'Miracle' Christian priest visits Bahrain to share near-death experiences
TDT | Manama
The Daily Tribune – www.newsofbahrain.com
Reported by Mahir Haneef
Have you ever felt that twinge on your spine as you go through a near-death experience? A Christian priest met death face-to-face twice and is now travelling the world to tell about God’s intervention in his life.
Alexander J. Kurien, hailing from a remote rural village in southern India called Pallipad, had moved to the United States in his teens and later joined a Christian monastery in a remote part of Greece at Mount Athos a few years later.
While there, a tree fell on him, causing several discs on his spine to get damaged. After being bedridden for nine months and having lost hope of a natural recovery, the doctors finally decided to do a surgical resection of his four discs, to be replaced by metal parts, in the hope of making him stand upright again.
But this meant he could lose mobility forever. Remembering the night before the surgery when he was 20–21 years old, Kurien said, “My pillow was soaked wet from crying while praying. I hadn’t harmed anyone or spoken ill of anyone until then, so why am I being punished? I kept asking during the prayers. I dreamt of Mother Mary and a saint appearing in my room. The mother caressed me from top to bottom. They took me up from the bed. I bowed to the mother, and they placed me back in bed.

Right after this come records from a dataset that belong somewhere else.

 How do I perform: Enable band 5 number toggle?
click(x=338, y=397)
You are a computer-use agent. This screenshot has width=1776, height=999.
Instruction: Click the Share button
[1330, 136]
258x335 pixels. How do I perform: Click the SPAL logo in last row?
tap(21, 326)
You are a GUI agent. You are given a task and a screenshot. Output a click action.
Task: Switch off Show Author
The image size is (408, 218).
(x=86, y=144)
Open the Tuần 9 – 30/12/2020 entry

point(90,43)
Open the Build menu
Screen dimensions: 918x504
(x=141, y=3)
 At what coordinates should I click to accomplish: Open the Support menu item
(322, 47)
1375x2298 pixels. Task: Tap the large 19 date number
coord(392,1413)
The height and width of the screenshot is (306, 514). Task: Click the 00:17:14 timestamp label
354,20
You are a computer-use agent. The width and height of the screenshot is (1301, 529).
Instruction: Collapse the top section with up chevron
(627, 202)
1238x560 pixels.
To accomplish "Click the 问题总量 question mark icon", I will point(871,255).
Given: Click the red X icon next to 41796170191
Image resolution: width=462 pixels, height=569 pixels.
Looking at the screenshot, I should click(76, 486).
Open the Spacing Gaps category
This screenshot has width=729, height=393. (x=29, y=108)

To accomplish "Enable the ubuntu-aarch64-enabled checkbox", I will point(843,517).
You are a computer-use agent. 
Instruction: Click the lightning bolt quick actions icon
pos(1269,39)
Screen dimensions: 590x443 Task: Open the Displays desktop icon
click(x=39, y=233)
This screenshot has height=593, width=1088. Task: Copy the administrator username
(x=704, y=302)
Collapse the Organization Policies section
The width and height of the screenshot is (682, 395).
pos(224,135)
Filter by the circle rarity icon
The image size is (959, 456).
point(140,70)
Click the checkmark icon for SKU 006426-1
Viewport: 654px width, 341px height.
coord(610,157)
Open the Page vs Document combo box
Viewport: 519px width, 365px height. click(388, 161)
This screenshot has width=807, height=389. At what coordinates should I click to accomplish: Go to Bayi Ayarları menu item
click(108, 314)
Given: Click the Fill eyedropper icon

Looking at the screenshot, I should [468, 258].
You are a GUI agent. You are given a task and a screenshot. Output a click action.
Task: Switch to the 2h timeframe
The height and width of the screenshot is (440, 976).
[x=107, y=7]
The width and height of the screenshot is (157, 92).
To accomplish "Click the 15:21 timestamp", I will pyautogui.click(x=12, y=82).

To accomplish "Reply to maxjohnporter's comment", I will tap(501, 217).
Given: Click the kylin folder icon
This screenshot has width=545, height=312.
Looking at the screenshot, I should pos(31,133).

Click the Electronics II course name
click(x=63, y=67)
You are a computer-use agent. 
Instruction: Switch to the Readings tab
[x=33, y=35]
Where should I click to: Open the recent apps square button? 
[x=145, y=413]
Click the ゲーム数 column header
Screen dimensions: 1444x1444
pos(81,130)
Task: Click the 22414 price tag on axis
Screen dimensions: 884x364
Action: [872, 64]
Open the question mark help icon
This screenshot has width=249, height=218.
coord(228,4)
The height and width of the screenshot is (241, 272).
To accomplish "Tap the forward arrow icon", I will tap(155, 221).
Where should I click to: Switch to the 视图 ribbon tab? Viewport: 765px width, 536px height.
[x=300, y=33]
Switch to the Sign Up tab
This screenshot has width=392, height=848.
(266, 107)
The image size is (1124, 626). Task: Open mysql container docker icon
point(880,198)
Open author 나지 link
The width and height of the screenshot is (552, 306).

Faith reaffirmed “At 7 a.m., two doctors and the orderlies came to take me for surgery on a stretcher. The doctor was consoling me by holding my toes when he sensed a movement in the toe.
They helped me get up from the bed, and I found that I could stand again after being bedridden for nine months. By 3 p.m. that day, I could check out of the hospital and go back to the monastery.
It was after this incident that my faith got reaffirmed and strengthened.” Many years passed by, and Kurien had by then joined the Ministry of Foreign Affairs of the US as a senior advisor after getting an MBA from the University of Tampa.
He had also passed the course in India to become a priest. As part of his government job to go to different countries and set up embassies there, Kurien went to Iraq. While travelling in a red zone in Iraq as part of a convoy for security reasons, the rebels attacked the entourage, which consisted of two army vehicles, a dummy car with a driver, and the car carrying Kurien, two bodyguards, a translator, and a driver.
A missile hit below the car in which Kurien was in, throwing the car ten feet up in the air. When it landed, the rebels shot his bodyguards sitting on his two sides in the rear seat, as well as the translator and the driver.
Pretending to be dead
A shard of glass had pierced Kurien’s forehead into the skull, and blood was gushing. The rebels began checking each car to kill those remaining alive and setting the vehicles on fire. He pretended to be dead, just like the two bodyguards, now dead, by his side. Recalling the attack, Kurien said, “While sitting in the car, I saw my own funeral for 30 seconds.
I saw my wife, Ajitha, and three kids attending my funeral. It was 145 degrees Fahrenheit (62.7°C) outside, and there was a sandstorm then. It was like a scene from a movie.” A US army helicopter arrived and started shooting at the rebels, and they ran away.
The team airlifted Kurien to the military base, where a doctor pulled out the glass piece. A total of 13 people died in the attack, and only Kurien walked out alive. The injury to the forehead left him deaf on the right ear, and he has not been able to chew food ever since but can only swallow.
‘God is with me'
“Sitting in the car, I thought, Where is God? I’m about to die. When I look back, the presence of my God was felt there in downtown Baghdad when the attackers opened the rear door of my vehicle, and they got distracted by the sound of the approaching helicopter. God was right there. I can now say that it is only because of God being there with me in Greece and Iraq that I’m now alive.” Father Kurien, a senior priest of the Syrian Orthodox Church, was in Bahrain to attend an ecumenical conference at St. Mary’s Indian Orthodox Cathedral in Manama.